# [Task objective]
Write out exactly the lines of the entries below from the one holding "You are a computer-use" to the one holding "Instruction: Uncheck Ցույց", inclusive, and leave out all other lines.

# [Record excerpts]
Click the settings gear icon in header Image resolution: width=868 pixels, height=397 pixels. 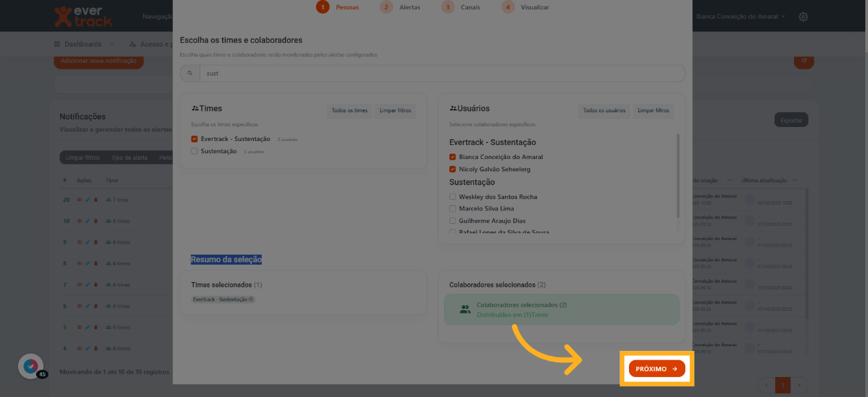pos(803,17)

==

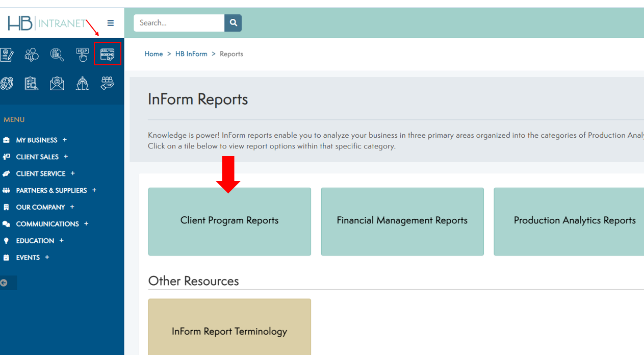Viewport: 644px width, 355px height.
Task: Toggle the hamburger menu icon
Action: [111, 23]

--

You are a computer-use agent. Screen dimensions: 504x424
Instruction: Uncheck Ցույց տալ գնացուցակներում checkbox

# [Written response]
You are a computer-use agent. Screen dimensions: 504x424
Instruction: Uncheck Ցույց տալ գնացուցակներում checkbox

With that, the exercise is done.